How some cities are using hotels to help ‘box-in’ the virus
Quarantine and isolation of all exposed and infected people are critical steps to stop the spread of COVID-19. So critical, in fact, that they make up two of the four steps Dr. Tom Frieden has told mayors are necessary to “box-in” the virus.
And while communities have made substantial progress when it comes to testing and are beginning to build their contact-tracing capacity, they’ve found that many residents — especially those who live in small or crowded homes — could use help when it comes to isolating themselves if they become infected.
That’s why some cities have started to turn empty hotels into isolation centers for people who have COVID-19 but don’t require hospitalization.

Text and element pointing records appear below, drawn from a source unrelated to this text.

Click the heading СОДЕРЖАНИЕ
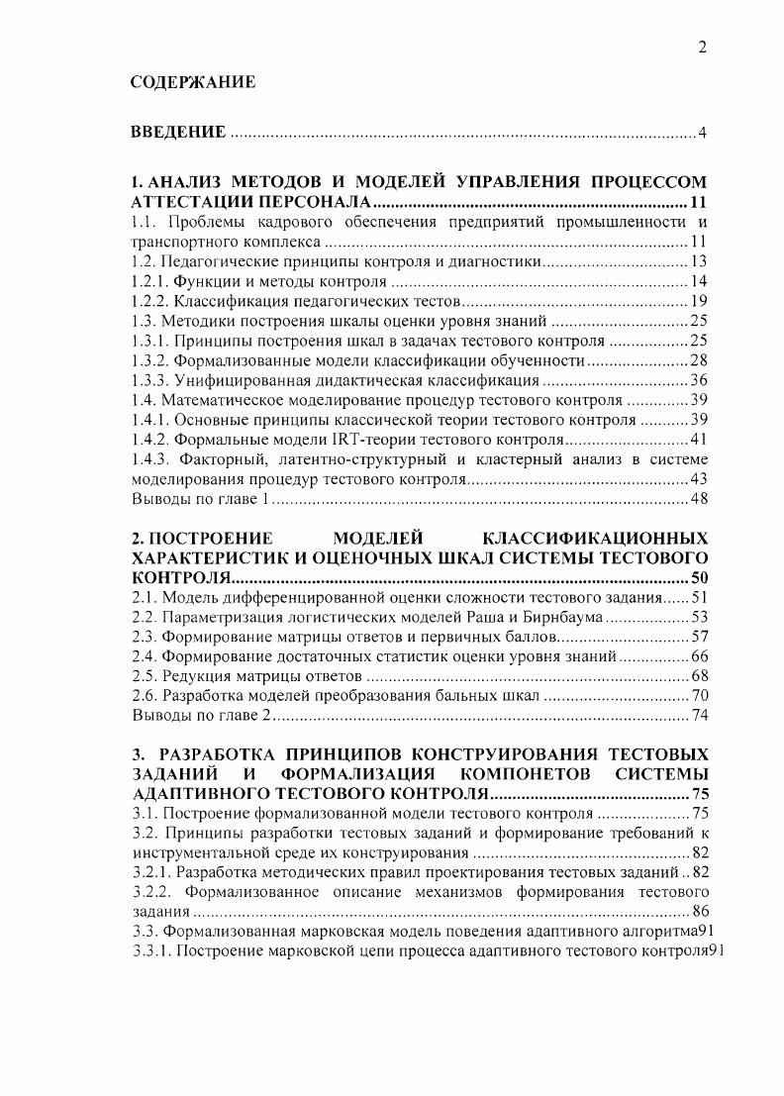click(x=193, y=83)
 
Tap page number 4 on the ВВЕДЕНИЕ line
click(x=702, y=134)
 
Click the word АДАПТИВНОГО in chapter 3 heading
click(x=199, y=793)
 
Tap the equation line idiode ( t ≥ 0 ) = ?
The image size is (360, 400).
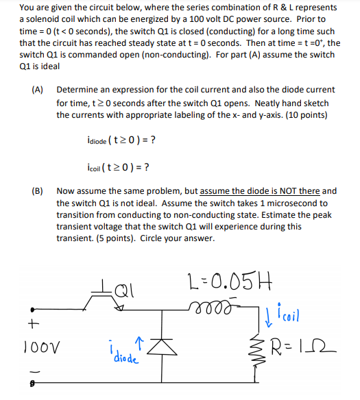pyautogui.click(x=116, y=140)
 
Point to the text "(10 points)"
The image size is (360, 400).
pyautogui.click(x=303, y=114)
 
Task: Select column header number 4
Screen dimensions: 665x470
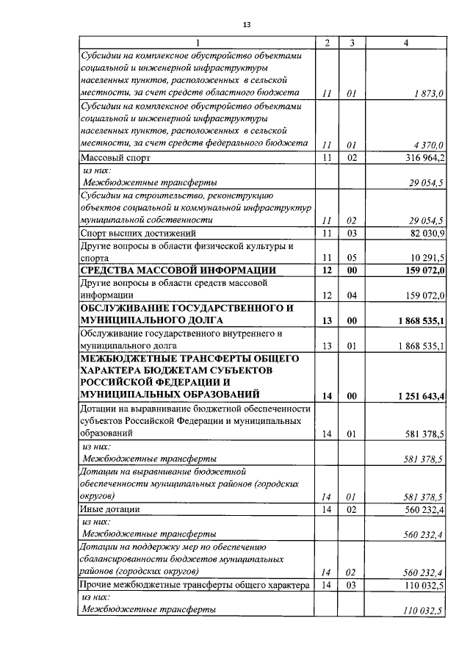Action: coord(406,43)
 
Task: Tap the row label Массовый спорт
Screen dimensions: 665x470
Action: coord(114,157)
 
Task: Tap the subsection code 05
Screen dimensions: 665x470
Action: coord(352,259)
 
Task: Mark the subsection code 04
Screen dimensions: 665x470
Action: coord(352,295)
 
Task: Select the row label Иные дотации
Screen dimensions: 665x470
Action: coord(110,508)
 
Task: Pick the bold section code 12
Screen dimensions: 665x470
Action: coord(328,271)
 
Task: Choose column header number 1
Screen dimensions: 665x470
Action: coord(197,43)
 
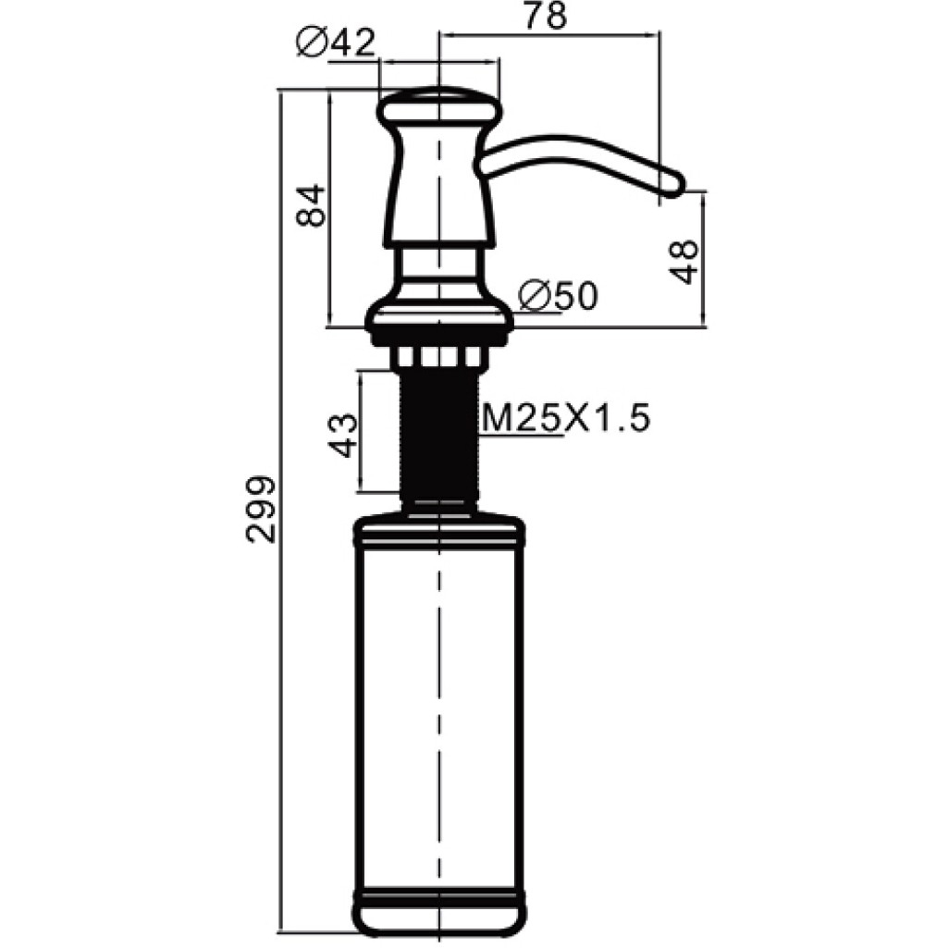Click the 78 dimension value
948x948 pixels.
(x=546, y=16)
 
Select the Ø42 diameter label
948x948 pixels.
(x=336, y=43)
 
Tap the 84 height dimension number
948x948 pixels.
(x=312, y=205)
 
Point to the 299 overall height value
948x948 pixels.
(x=261, y=509)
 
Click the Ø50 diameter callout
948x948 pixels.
(x=559, y=296)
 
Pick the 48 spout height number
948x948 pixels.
(x=683, y=263)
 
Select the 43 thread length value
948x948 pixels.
(x=342, y=436)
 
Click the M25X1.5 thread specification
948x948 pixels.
(x=566, y=418)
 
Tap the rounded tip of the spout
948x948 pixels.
(x=675, y=183)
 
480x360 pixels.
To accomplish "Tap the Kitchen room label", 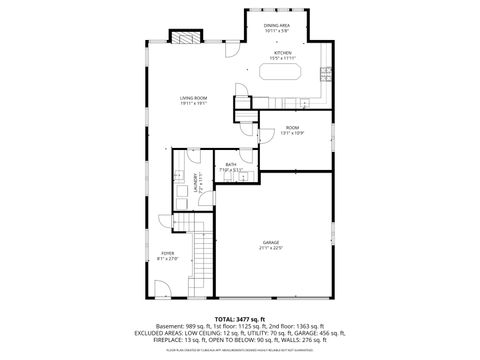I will pos(282,52).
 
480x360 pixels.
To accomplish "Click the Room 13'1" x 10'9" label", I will pos(292,128).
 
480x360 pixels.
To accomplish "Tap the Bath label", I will pos(231,164).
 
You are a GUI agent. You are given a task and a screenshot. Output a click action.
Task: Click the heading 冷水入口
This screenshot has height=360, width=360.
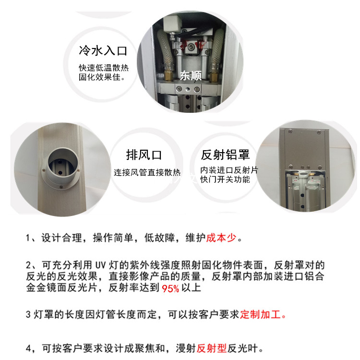point(103,51)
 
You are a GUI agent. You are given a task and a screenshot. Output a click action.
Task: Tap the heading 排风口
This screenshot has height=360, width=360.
point(144,155)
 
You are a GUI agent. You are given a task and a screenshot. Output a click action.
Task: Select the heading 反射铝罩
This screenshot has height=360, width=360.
point(225,155)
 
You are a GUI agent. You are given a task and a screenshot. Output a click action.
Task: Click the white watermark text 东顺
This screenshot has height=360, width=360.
point(191,75)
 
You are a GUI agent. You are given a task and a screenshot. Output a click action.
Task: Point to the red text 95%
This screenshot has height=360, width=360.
point(170,288)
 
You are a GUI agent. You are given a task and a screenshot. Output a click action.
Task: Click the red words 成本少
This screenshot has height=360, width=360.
point(221,238)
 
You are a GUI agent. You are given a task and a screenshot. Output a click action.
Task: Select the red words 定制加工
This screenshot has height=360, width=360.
point(260,314)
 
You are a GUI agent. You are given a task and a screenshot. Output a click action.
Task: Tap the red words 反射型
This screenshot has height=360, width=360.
point(212,348)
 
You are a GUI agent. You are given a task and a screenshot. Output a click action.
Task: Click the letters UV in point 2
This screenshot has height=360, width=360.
point(100,265)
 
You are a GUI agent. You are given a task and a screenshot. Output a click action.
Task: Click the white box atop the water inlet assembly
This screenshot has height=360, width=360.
point(172,24)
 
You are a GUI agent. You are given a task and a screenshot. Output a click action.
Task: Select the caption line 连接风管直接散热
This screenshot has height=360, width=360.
point(147,172)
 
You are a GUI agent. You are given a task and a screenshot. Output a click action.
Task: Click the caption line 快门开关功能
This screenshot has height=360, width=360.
point(225,180)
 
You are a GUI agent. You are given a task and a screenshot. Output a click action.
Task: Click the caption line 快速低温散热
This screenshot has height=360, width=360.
point(104,68)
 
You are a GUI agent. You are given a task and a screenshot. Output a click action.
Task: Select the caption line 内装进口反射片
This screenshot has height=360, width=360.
point(229,170)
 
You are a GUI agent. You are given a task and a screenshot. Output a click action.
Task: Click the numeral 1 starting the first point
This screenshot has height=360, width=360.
point(28,238)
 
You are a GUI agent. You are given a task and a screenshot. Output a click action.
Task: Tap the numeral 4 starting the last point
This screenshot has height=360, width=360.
point(28,348)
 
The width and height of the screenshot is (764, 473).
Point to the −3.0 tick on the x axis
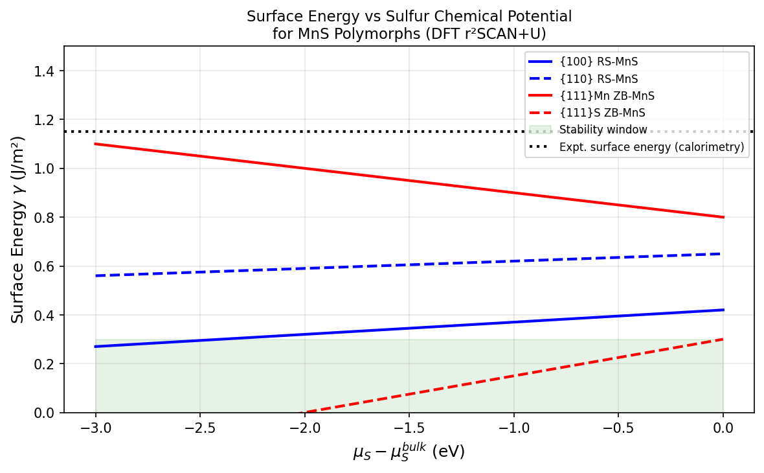95,428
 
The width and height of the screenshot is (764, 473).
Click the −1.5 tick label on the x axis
409,428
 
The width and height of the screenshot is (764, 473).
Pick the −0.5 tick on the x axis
618,428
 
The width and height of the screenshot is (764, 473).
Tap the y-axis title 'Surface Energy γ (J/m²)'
18,229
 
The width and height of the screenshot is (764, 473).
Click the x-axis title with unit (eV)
409,452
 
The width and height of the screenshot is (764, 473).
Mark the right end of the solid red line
723,217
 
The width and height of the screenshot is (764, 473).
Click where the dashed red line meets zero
304,412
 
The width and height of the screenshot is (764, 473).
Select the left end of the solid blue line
96,347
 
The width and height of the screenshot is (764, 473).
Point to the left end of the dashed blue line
96,276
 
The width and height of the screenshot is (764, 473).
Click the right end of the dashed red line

New York City has 20,000 hotel rooms set up for this purpose. Austin, Texas, has leased a couple of hotels to use as isolation facilities. And this week, San Francisco Mayor London Breed announced that unused hotel rooms the city had initially leased for essential health care and public safety workers now are available for residents with COVID-19 to isolate away from their families.
While many cities have been leasing hotels for frontline workers, or to bring homeless residents in off the streets, some argue the approach hasn’t been used enough for other populations who simply need a safe place to isolate. Studies show that virus transmission within households is a major factor in the spread of COVID-19.
As the Wall Street Journal reported this week, isolating sick patients in exhibition centers, dormitories, and other centers has been a key part of successful containment strategies in China, Singapore, South Korea, and other Asian countries.
While most Americans would bristle at compulsory isolation, voluntary measures in hotels along the lines of what some U.S. cities are doing are a worthwhile expense, says Harvey Fineberg, chair of the standing committee on emerging infectious diseases at the National Academies of Sciences, Engineering, and Medicine. “This incremental expense would actually be a rounding error in the overall cost of the pandemic,” Dr. Fineberg told the Journal. “If all it did was to shorten the course of the pandemic by six weeks because it accelerates the deceleration, that would repay itself many times over.”
But turning a hotel into an isolation site requires much more than booking a bunch of rooms. Cities need to set up everything from the cleaning to the staffing. And while these aren’t hospitals, these facilities do require strong medical protocols and oversight in case residents develop severe symptoms. Last month, three recovering COVID-19 patients died in the same New York hotel after being discharged there from hospitals.
Current guidelines from the U.S. Centers for Disease Control and Prevention call for people who are sick with mild cases of COVID-19 — or think they might be — to recover at home. The guidelines call on those patients to stay in a specific room, away from other people and pets, and to use a separate bathroom. When household space is limited, the CDC says the sick person should stay six feet away from others, among other precautions.
But that’s not always possible, said Tom Ambrosino, the city manager of Chelsea, Mass., which is one of the hardest-hit cities in the state.
Many of Chelsea’s 40,000 residents live in crowded conditions, Ambrosino said, including some situations where multiple families live in one apartment. That’s why Chelsea partnered with the neighboring city of Revere, to lease a Quality Inn hotel with almost 150 rooms to provide residents a place to recover without fear of infecting other members of their household.
Residents isolating at the hotel get three meals a day, plus on-site medical and behavioral health care provided by Massachusetts General Hospital. “It’s a well-run facility,” Ambrosino said, offering three factors other city leaders should consider if thinking about following Chelsea’s lead.
1. Convincing people to isolate can be tricky. As of May 12, the hotel was only about half full, with 78 guests staying there — 39 of them from Chelsea. “The natural inclination of people is to stay in the place where they’re comfortable, which tends to be their apartment, so we’ve been fighting against that,” Ambrosino said. “Second, this is a heavily immigrant community. There are a lot of undocumented residents, and there’s concern anytime the government is operating anything that this is a precursor to deportation. So there’s that fear factor we have to deal with.”
2. Room service isn’t what you might expect. The cities have had to handle many of the logistics themselves. “If you find a hotel owner willing to cooperate with you, they’re basically going to hand you the keys and tell you good luck,” Ambrosino said. “None of these operators are going to have any available staff for you. So staffing the place, from the front desk to linen service to garbage service to food service and everything and anything a hotel typically provides, the municipality is responsible for doing it.”
3. It will be expensive. Ambrosino estimates Chelsea and Revere have spent close to $1.2 million to run the hotel for 60 days, a tab they expect the federal government to reimburse. While Ambrosino does not expect the cities to continue the operation beyond the first week of June, he said it’s been a good tool to have available in the crisis. “If you’re an older urban city with lots of crowded housing, you’re going to face this problem,” he said. “This is an effective way to mitigate the spread of the virus, but it’s a very expensive proposition.”